The problem was that I wasn't in full-time employment at the time. I had Xanax to tide me over during brief temp assignments with an employer who was already very familiar to me. The rest of the time I lived a hermit-like existence, only occasionally seeing my boyfriend. I was happy on my own with my hobbies and my cat and even enjoyed the odd brief social interaction. For the first time in years, I was capable of feeling like a normal person without ADs or alcohol. I had a strong inner conviction that if I continued to ease rehabilitate myself, I'd be able to live a normal life.
On Friday I was thrust back into the world of full-time permanent employment for the first time in 3 years. I am freaking out. After breaking up with my boyfriend last week, I am feeling very unattractive and am also facing a couple of old unresolved conflicts concerning my sexuality and other things. I feel as though these conflicts are obvious because I am very shy and have this body dysmorphic/awkward body language thing. This makes me CONSTANTLY uptight about what others are thinking and saying about me..I know that other people probably have better things to do than to talk and laugh about me, but every time I hear someone talk or laugh around me, I do an incredible amount of self-referencing. (It's all that I can do to disguise my paranoia by not turning around every time somebody laughs.)
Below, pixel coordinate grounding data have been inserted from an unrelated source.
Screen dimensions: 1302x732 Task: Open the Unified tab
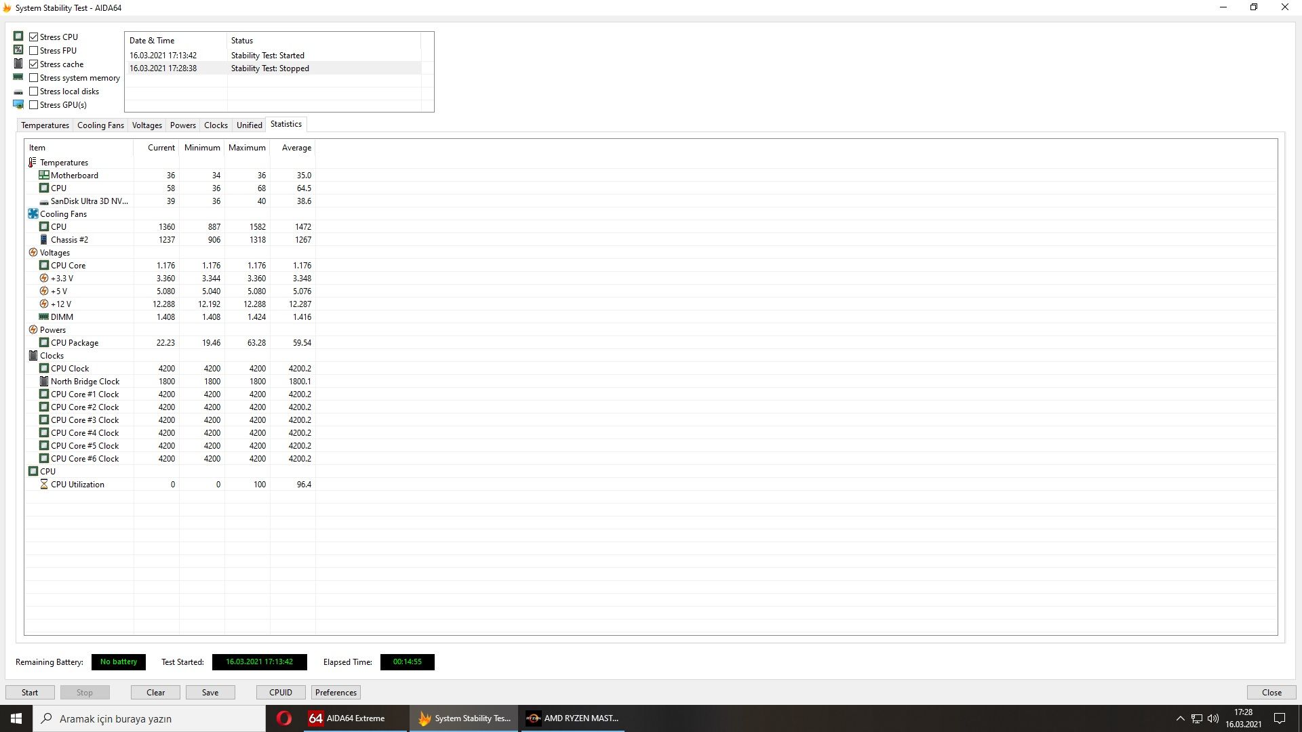point(249,125)
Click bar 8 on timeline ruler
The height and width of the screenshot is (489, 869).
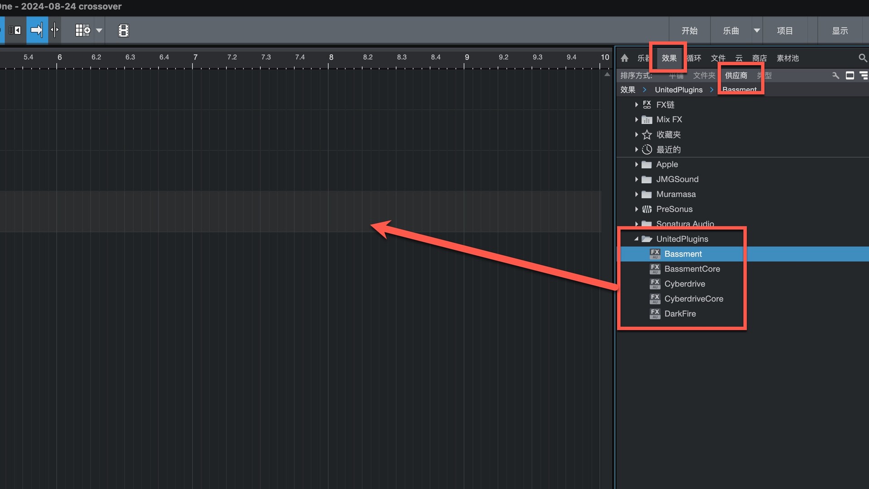pyautogui.click(x=331, y=58)
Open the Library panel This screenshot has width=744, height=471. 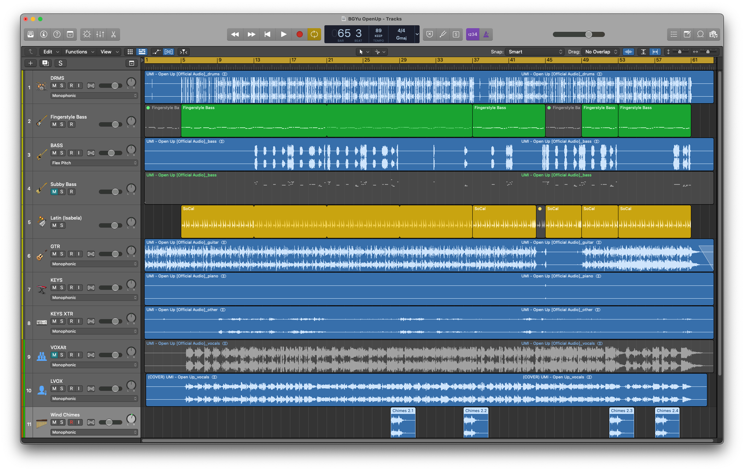[x=31, y=34]
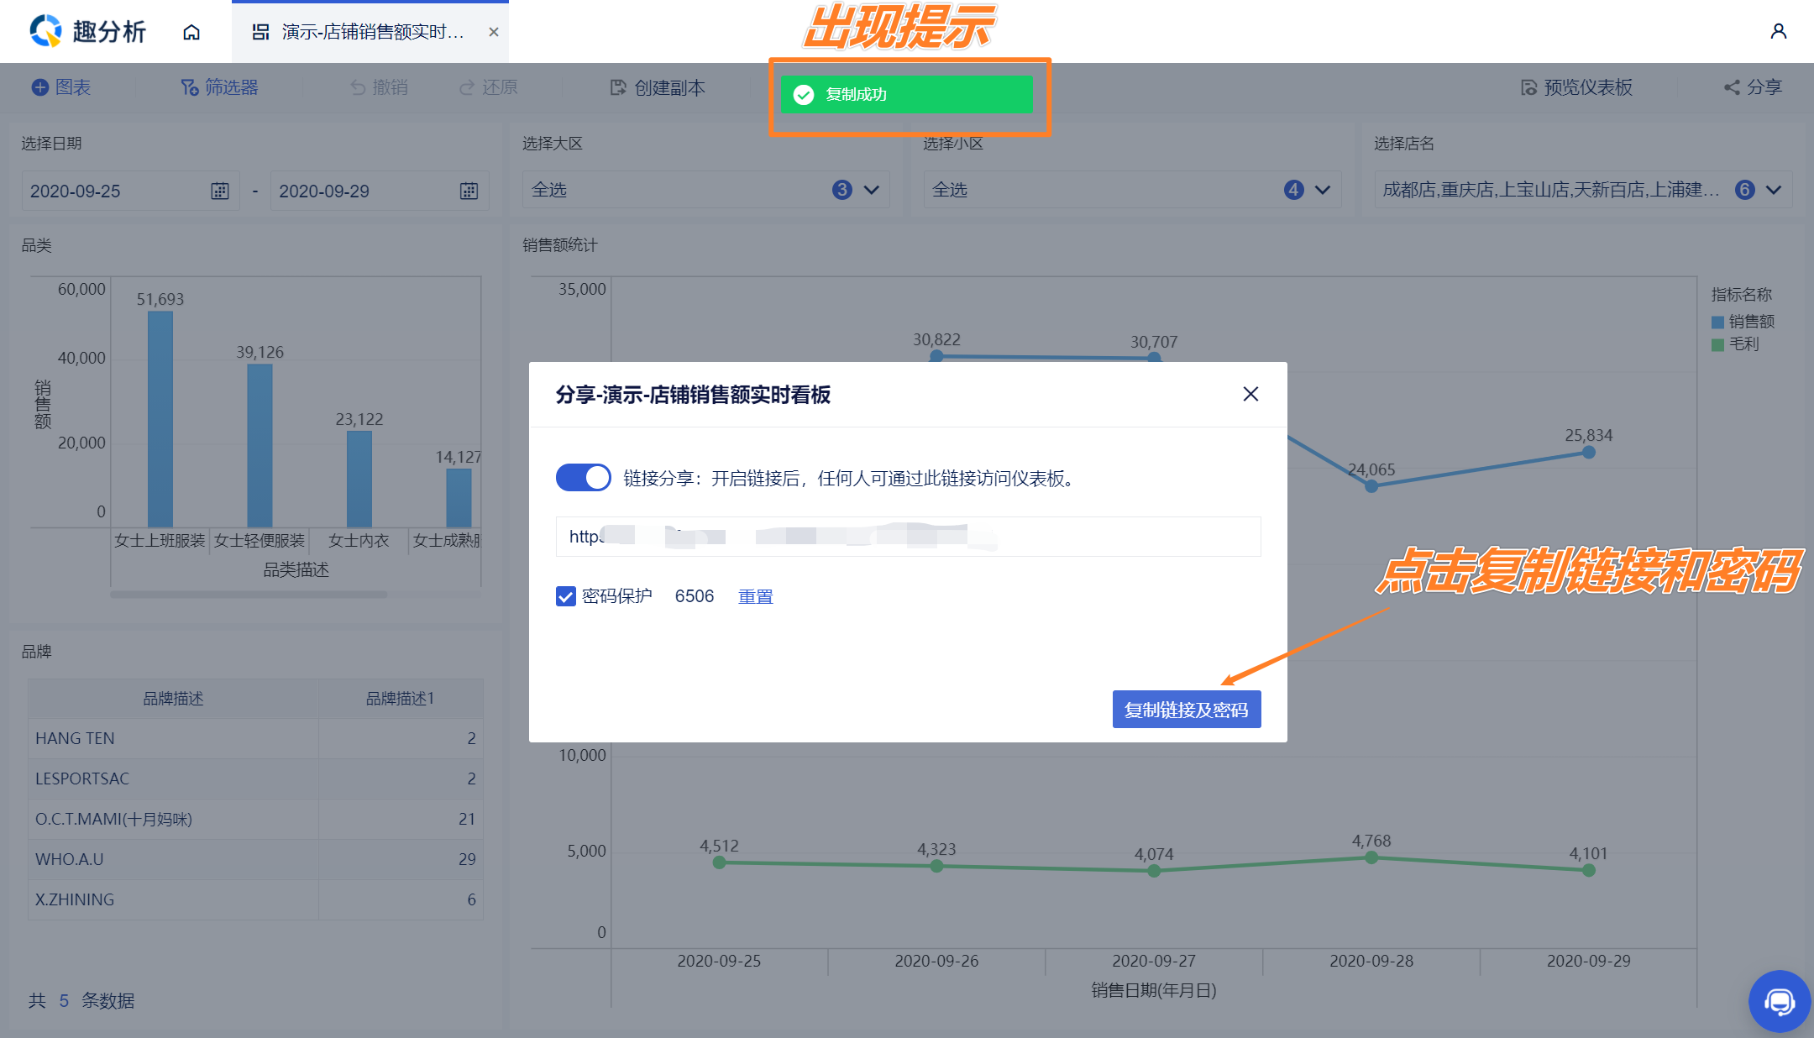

I also have trouble coping with all the noise around me in the office and can't concentrate on the work that I'm supposed to be doing. Since starting this job, I've had to go home for lunch every day and take half a Xanax to stop all the insecure thoughts in my head!)
At the core I am just extremely sensitive. I know that people probably do think that I'm extremely odd as I am highly unusual. (I relate totally to the recent social anxiety thread in this forum.) The core of my paranoia is that I feel so uncomfortable about myself that it is showing in my body language and that is making other people feel uncomfortable around me. (That is probably the main reason why I never fit in.)
My biggest fear is that I have paranoid schizophrenia. Can a person really be a paranoid if they are totally aware that they are paranoid, or is this social anxiety? I had 4 years of therapy and have been told that I cannot be psychotic as I have very good self-insight, but those feelings of paranoia are torturing me at the moment.
I don't want to sell my soul and my physical health to antipsychotics or even antidepressants. My mother cried after I came of Effexor and told me how glad she was to have her daughter back. I'm hoping that I'm just going through an adjustment period. (Imagine going from having almost NO interaction with anyone to suddenly having a full time job and breaking up with your boyfriend in one week!) My boyfriend also really hurt me, leaving me with very poor self-esteem regarding my social skills and physical appearance. I can't afford a psychiatrist but have seen a GP, who says that my problem is anxiety.
I was doing so well before this and probably would have been OK if I had eased myself back into the workforce via part time work. I just want to feel like a normal human being for once. Instead I feel like a paranoid freak.
I just feel like bursting into tears at the moment but I know that I'll be exhausted at work tomorrow if I let myself cry tonight. Will have a good cry on the weekend. I know that I am basically a very strong person but right now I feel like a twig that is about to snap.
Please, I don't want a lecture on my need to see a psychiatrist or to try this drug or that. I will take care of that when my financial situation improves. However, I would appreciate any insight to the possible nature of my condition (anxiety vs paranoia). Nobody ever seems to talk about feelings of paranoia and right now I feel really alone.
Am I really the only person in the world who suffers from this kind of paranoia? I have never met anyone like me.